Multiple boiling datasets were used for the training and utilization of the machine learning models presented in the paper, as summarized in Table I. These datasets include the authors' past steady-state boiling tests on a variety of surfaces, including polished copper,²⁸ copper foams,²⁸ and copper microchannels²⁹ and newly performed transient boiling tests. These datasets were chosen to cover a range of different properties, which are summarized in Table II. A detailed description of the pool boiling facility can be found in Ref. 28 and a general schematic can be found in the left top corner of Fig. 1. For the experiments, nine cartridge heaters (Omega Engineering HDC19102) were inserted into the base of the block for heating and powered by a DC power supply (Magna-Power SL200-7.5). Four thermocouples (Omega Engineering TJ36-CPSS-032U-6) were mounted equidistance (0.1 in.) from each other along the side of the copper block for approximating the heat flux at the surface using Fourier's law and regression. The nucleate boiling regime heat flux is estimated to be within 10 W/cm² of the actual heat flux when taking into account uncertainty in thermocouple resolution, locations, and linear regression approximation based on our past uncertainty analysis.³⁰ A high-speed camera (Phantom VEO 710L) was mounted directly outside the chamber and a light source was placed on the opposite side.

Datasets of two types of experiments were generated; transient and steady state.
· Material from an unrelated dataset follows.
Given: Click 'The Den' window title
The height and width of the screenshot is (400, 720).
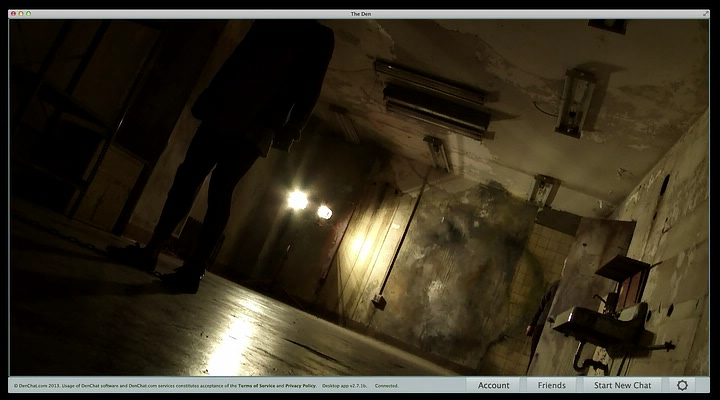Looking at the screenshot, I should pyautogui.click(x=360, y=14).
The transient cases consisted of increasing the power until rapid temperature spikes were identified (i.e., the CHF was reached) and then quickly turning off the heaters. Due to camera memory limitations, these cases used sampling rates of 150 frames per second in order to capture the onset of nucleate boiling to the CHF in a continuous video. These transient cases were used for training and testing the segmentation model since the frame rate was too low for tracking purposes. The steady-state tests describe running the experiment for extended periods at a constant power. These cases used a high sampling rate of 3000 frames per second since the videos could be at a shorter duration and still capture relevant features.

In total, 1384 images were labeled for training and 275 for testing. These images were taken from different boiling experiment datasets shown in Table I using a Python script. For the steady-state experimental datasets, the same number of images were randomly taken from each heat flux to cover a wide range of bubble sizes and types. For the transient experimental datasets, images were taken at random. The images were used for the training and testing of an instance segmentation model. For the segmentation and classification model, the polygon tool in the LabelMe³¹ software was used to manually label all of the images. For this labeling, bubbles were outlined and categorized as either “attached” or “detached” based on if the bubble was connected to the heater surface or not. Then, the data were saved in the MS COCO format under JSON files to be used for developing the model. For the segmentation model, the categories labels of “attached” and “detached” were both replaced with “bubble”. Table I shows the number of images for each boiling experiment that were used for training and testing the segmentation model. As shown in Table I, annotations from one entire experiment, Boiling-2, were withheld from the training sets in order to test the model's performance on data from different experiments not used in training.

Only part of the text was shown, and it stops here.